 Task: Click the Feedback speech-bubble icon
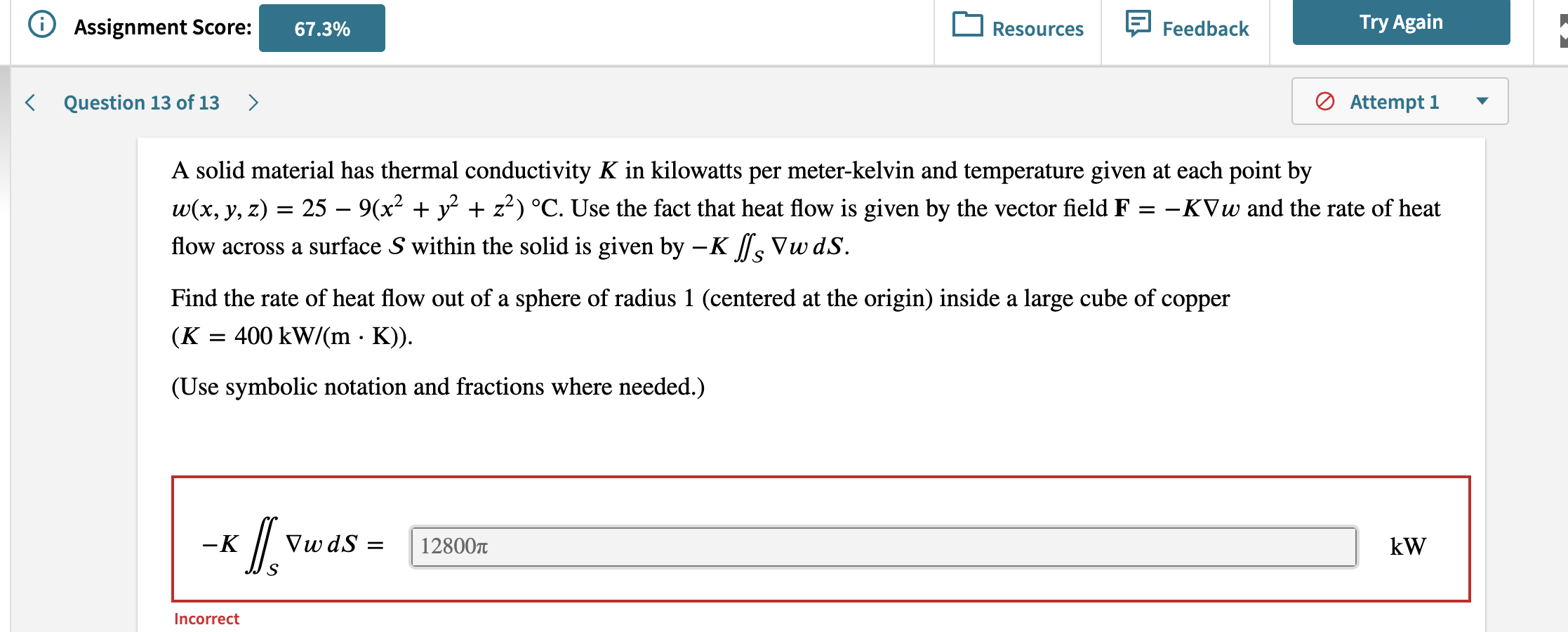coord(1138,24)
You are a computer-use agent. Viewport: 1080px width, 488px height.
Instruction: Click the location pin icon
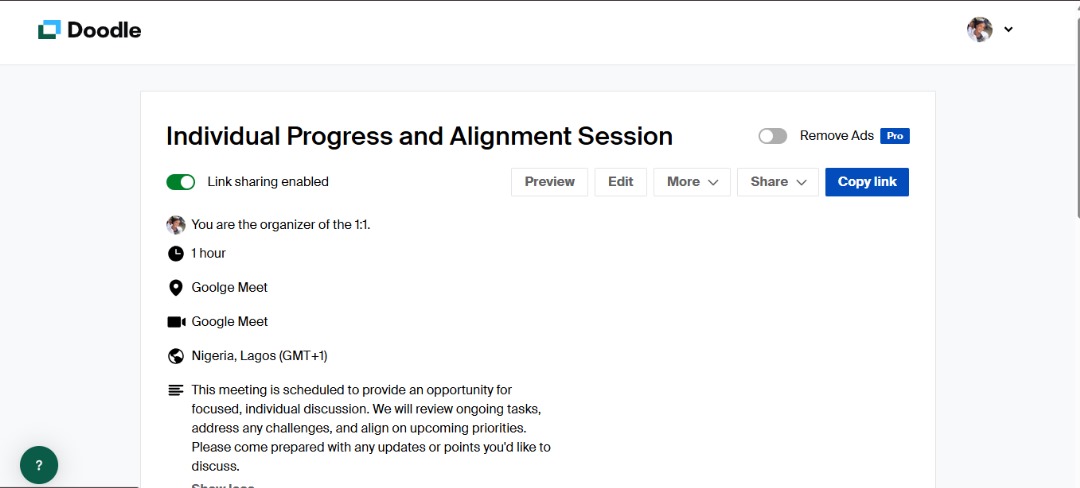coord(176,288)

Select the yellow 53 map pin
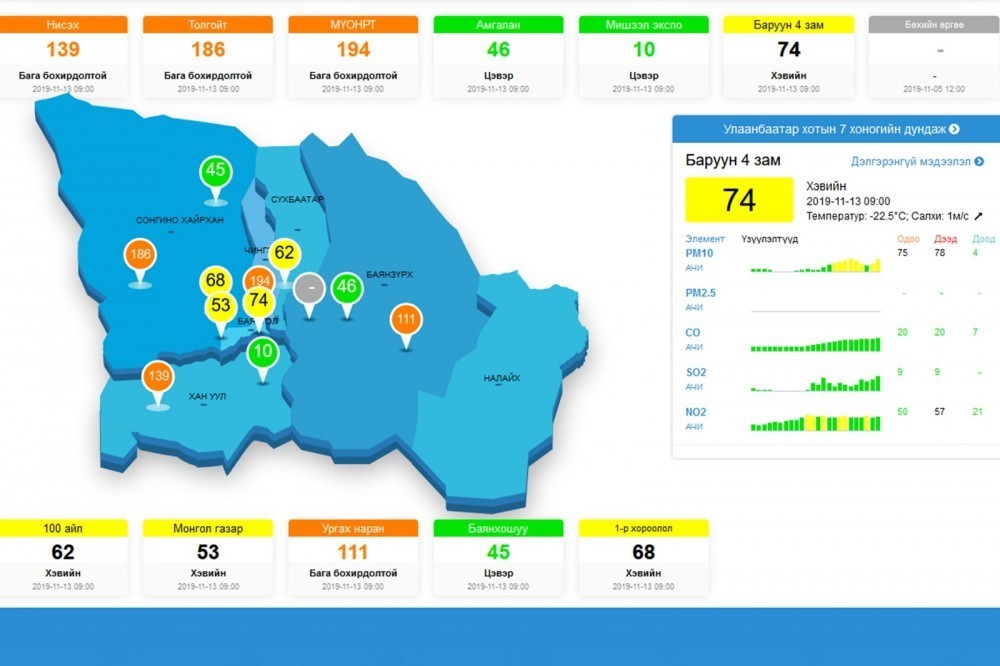click(x=221, y=305)
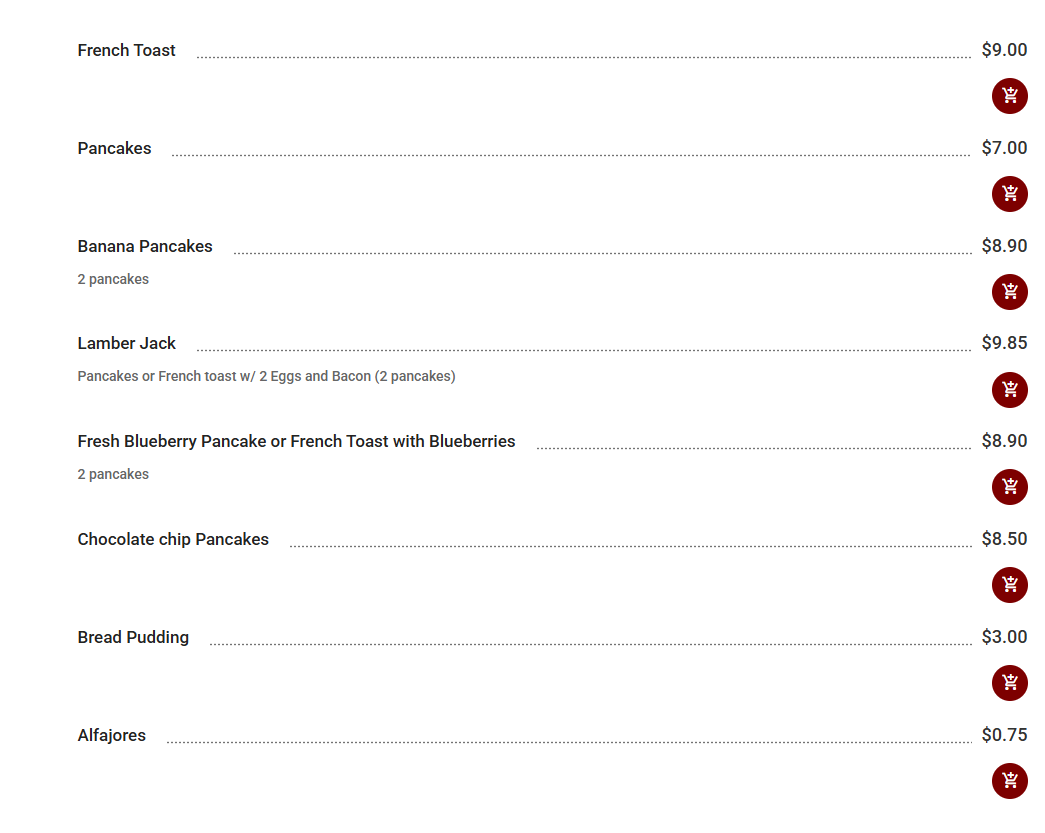Add Banana Pancakes to cart
1045x833 pixels.
pyautogui.click(x=1009, y=292)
____
Set down the material once more, exactly, with the pictures omitted.

 Task: Click the Feedback speech-bubble icon
coord(1138,24)
You are a computer-use agent. Viewport: 1080px width, 488px height.
Instruction: Click the location pin icon
coord(176,288)

Select the yellow 53 map pin
click(x=221, y=305)
Add Banana Pancakes to cart
1045x833 pixels.
pyautogui.click(x=1009, y=292)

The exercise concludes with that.